▶ **SOURCE TEXT**
— begin —

No Home without History

14-05-2019 15:05

By Arpita Bajpeyi and Sinead Cox

Home is where much of the drama of identity is enacted. Home is where we learn our histories, and it is from these that our concept and connection to a ‘home’ is shaped.

This was one of the themes that emerged during New Histories / Old Roots at the Livery Theatre in Goderich, Ontario on March 23rd 2019 through four diverse performances staged over the course of one evening — all touching on histories of homes lost, found, stolen, divided, and remembered. Each performance approached ‘home’ in a distinct way: through singing and drumming, dramatic reading, film and poetry, and theatre. And from each artist we learned that there is no home, in any sense of the word, without history.

Performers at Staging our Histories 2019

New Histories / Old Roots was the fourth such performance Staging Our Histories has organized — in addition to workshops and conference presentations (including the New Directions in Active History performance keynote in 2015) — since we founded the non-profit organization in 2014 with our co-founder Marie-Anne Gagnon.

— end —

[Data on locating visible targets]
— begin —

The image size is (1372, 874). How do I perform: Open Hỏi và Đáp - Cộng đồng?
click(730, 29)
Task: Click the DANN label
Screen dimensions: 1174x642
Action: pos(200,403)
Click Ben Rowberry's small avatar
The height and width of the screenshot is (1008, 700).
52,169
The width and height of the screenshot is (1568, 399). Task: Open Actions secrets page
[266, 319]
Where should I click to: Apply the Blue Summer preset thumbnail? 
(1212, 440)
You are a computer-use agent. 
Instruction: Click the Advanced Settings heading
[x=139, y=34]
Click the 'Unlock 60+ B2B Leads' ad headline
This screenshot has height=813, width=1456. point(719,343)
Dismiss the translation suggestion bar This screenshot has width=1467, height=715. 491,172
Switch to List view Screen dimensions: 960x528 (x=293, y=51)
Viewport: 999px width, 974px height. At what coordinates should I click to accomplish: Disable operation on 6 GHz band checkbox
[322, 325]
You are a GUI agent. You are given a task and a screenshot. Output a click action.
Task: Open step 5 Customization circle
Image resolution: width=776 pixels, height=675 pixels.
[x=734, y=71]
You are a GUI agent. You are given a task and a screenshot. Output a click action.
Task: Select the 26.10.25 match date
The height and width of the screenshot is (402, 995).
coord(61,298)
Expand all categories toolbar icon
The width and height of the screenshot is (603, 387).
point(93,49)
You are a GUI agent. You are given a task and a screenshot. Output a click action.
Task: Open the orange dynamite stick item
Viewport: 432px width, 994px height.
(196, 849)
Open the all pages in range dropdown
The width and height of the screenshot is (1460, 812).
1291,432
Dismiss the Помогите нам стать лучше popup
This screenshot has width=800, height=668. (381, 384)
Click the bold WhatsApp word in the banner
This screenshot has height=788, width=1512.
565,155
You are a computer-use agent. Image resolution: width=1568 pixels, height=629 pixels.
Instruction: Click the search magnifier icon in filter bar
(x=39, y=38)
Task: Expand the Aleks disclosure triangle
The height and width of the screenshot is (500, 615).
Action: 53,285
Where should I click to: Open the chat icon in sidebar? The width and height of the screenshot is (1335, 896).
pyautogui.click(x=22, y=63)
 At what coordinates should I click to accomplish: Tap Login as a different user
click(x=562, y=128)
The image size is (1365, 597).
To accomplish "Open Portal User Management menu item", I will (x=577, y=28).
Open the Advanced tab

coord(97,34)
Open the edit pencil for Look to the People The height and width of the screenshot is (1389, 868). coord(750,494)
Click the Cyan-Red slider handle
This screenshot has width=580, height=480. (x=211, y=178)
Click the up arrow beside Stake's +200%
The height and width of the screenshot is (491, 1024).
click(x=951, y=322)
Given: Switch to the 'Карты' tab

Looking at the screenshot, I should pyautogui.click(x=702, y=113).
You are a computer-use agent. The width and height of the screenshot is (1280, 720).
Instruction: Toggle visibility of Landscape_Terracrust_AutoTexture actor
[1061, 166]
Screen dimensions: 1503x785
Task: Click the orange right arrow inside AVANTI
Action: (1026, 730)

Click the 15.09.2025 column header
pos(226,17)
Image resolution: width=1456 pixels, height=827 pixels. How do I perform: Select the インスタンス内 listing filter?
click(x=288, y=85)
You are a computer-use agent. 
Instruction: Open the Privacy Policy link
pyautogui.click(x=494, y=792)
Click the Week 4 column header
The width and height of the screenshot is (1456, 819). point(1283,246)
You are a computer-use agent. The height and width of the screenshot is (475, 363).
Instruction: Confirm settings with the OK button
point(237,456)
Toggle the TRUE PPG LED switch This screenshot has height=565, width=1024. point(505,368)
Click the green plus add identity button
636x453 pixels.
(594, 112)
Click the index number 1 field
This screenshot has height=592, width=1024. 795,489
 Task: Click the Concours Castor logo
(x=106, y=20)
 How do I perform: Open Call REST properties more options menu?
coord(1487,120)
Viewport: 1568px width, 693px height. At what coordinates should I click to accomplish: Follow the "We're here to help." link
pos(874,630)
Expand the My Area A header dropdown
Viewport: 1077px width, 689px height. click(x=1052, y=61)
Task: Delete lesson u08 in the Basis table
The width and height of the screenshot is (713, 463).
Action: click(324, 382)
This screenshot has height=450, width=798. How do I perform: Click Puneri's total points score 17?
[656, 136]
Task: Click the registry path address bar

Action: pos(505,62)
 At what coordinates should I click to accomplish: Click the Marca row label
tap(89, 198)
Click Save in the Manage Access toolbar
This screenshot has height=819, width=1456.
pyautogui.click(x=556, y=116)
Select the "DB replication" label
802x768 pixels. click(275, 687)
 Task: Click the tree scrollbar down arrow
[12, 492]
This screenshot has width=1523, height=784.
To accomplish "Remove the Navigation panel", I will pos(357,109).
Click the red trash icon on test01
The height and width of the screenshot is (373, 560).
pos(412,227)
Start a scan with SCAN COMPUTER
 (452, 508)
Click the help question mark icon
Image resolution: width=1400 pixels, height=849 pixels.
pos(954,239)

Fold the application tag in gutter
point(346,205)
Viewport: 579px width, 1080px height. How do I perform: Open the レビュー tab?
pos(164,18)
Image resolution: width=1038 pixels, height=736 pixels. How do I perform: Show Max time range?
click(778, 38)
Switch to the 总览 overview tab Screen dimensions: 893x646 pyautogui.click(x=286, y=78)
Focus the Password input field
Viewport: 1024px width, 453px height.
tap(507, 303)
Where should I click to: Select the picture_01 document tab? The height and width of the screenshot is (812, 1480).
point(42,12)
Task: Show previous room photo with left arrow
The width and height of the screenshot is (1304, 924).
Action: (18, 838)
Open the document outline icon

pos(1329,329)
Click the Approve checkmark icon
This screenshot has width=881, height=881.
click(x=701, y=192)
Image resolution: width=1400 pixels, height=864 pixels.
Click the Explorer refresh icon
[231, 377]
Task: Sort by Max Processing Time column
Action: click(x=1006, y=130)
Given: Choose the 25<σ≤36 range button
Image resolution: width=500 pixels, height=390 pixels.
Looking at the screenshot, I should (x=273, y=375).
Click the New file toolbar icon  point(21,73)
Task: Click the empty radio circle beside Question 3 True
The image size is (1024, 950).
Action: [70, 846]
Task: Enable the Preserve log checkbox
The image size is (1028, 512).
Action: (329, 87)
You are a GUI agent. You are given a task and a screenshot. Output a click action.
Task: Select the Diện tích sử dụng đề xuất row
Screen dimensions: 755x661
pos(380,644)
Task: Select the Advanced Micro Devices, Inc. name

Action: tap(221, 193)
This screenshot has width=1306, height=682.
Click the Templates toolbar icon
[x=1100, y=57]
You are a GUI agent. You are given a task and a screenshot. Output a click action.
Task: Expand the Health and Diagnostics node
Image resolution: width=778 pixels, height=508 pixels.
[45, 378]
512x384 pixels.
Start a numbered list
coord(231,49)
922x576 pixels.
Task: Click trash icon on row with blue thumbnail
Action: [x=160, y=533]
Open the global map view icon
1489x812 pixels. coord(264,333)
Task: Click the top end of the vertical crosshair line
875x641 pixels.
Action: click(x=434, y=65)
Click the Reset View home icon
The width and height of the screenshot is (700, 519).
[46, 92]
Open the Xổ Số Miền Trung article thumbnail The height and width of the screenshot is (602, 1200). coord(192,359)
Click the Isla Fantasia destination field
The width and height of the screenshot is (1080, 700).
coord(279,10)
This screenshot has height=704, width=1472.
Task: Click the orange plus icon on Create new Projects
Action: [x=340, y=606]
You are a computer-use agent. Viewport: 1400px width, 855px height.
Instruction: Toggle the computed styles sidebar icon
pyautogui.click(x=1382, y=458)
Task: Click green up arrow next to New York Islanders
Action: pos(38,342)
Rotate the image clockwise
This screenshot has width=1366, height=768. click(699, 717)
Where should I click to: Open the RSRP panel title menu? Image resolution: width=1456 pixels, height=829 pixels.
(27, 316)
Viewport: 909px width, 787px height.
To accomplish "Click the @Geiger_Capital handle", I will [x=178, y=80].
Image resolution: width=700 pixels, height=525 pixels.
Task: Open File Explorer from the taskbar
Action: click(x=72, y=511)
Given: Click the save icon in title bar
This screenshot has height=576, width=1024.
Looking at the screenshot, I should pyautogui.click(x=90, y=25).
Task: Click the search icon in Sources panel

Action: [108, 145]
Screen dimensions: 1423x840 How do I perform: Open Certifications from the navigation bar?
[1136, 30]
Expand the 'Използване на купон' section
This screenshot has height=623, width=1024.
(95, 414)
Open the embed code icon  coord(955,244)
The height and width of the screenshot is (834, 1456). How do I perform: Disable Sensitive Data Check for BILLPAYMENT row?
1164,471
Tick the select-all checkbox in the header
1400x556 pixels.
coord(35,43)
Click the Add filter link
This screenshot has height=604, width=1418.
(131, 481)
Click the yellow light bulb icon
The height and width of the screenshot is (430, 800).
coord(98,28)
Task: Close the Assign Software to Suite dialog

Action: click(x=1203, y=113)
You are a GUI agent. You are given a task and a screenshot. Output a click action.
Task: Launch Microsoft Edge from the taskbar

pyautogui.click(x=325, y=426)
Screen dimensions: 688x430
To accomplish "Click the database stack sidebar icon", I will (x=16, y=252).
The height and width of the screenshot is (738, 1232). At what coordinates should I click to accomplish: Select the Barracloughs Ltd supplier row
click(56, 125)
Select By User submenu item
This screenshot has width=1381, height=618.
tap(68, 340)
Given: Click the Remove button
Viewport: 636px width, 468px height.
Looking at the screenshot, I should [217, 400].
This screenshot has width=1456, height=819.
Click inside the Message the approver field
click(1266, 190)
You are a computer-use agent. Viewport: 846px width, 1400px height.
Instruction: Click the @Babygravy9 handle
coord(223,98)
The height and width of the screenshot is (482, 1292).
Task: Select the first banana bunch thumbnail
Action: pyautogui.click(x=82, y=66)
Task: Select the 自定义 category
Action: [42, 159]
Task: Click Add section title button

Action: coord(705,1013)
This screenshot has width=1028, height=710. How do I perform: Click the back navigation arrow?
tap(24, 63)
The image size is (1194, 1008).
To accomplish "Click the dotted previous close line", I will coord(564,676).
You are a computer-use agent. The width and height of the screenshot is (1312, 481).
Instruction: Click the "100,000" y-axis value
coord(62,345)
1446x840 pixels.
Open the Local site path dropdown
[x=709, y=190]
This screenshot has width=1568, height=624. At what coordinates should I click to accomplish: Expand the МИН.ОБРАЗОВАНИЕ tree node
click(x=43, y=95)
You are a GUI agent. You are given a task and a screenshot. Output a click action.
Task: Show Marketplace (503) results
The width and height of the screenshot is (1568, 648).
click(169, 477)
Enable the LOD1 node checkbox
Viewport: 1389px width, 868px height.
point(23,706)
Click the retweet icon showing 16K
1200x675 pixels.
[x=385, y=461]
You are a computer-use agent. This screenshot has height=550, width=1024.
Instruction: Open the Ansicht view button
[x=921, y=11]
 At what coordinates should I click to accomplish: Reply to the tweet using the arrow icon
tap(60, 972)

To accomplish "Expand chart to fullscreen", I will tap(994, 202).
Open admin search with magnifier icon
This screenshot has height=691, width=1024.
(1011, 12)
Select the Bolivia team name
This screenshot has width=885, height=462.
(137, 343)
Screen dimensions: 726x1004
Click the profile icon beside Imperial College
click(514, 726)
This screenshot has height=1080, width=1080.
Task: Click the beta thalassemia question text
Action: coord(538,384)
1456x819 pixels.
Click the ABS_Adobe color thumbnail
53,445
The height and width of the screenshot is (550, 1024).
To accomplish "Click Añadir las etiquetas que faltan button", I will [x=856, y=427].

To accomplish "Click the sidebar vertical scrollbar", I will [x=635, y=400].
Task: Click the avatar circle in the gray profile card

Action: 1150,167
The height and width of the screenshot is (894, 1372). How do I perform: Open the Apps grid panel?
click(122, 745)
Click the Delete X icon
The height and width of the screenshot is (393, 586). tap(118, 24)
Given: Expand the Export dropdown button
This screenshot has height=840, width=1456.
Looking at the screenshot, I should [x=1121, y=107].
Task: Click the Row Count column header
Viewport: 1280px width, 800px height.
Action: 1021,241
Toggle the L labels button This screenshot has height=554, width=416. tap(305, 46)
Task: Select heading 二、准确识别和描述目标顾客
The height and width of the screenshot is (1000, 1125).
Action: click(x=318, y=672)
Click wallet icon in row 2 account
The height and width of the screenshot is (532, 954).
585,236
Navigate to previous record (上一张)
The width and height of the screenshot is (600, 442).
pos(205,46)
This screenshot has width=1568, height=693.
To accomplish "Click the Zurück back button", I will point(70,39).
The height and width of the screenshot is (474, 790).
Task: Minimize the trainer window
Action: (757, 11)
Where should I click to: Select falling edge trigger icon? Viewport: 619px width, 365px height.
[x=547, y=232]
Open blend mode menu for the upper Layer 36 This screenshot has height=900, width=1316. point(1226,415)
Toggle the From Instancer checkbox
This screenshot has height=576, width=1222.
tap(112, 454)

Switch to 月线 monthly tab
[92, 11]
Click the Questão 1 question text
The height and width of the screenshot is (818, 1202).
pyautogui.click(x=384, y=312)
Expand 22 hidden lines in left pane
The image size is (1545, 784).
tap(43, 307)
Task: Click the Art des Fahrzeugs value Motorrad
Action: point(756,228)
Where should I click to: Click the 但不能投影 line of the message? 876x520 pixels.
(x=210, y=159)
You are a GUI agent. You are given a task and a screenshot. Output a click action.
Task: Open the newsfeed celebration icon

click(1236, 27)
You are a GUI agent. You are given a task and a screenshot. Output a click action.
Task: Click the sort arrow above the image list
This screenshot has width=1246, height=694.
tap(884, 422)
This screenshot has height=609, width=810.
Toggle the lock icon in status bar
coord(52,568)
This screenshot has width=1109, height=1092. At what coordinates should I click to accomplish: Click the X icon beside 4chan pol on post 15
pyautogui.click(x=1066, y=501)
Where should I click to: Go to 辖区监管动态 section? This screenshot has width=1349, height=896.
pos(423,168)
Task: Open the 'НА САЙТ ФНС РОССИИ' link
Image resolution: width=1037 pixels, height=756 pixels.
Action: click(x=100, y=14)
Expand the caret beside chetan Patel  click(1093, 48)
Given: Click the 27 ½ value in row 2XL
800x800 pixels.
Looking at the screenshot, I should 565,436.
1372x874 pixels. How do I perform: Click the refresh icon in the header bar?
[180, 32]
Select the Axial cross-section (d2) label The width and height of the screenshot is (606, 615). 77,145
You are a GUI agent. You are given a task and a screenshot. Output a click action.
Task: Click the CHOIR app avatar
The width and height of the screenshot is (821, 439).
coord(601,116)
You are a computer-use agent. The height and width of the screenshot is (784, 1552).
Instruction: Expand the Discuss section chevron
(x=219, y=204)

— end —

▶ **TASKS TO COMPLETE**
1. Decide whether each statement below agrees with the article on home and history, answering yes or no and quoting the deciding words of that article: (a) New Histories / Old Roots took place at the Livery Theatre in Goderich, Ontario; (b) the evening featured six performances; (c) Staging Our Histories was founded in 2015.
2. Carry the article on home and history forward from its last sentence.

▶ **ANSWERS BELOW**
1.
(a) Yes: "at the Livery Theatre in Goderich, Ontario on March 23rd 2019"
(b) No: "four diverse performances staged over the course of one evening"
(c) No: "since we founded the non-profit organization in 2014"

2.
Staging Our Histories started as the initiative of three graduates fresh out of Carleton University’s Public History Master’s program. We wanted to create the kind of opportunities that we did not see in the field: to channel the power and immediacy of performance to provide a platform for diverse and untold histories off the page. The calibre of performers and the audience response during our first event — History a(Live) at the National Arts Centre’s 4th Stage in Ottawa– inspired us to continue the project despite international moves and full time jobs in the subsequent years.

New Histories/Old Roots was Staging Our Histories’ second event in Goderich, following autumn 2017’s Unharvested Histories, also at the Livery Theatre. The theme of ‘Histories of Home’ originated with our open call for submissions in fall 2018. As co-directors, we were thinking of political shifts in Ontario and the growing newcomer and refugee communities in places like Goderich. For many reasons, discussions about seeking performances of local and personal histories led us to rethink the nature of ‘home’ and its many permutations– of the loss of home, its construction anew, what it means to find home, or to have multiple homes simultaneously. Of course, the ways in which lines are drawn around communities, to announce who ‘belongs’ and who does not, can be extremely performative.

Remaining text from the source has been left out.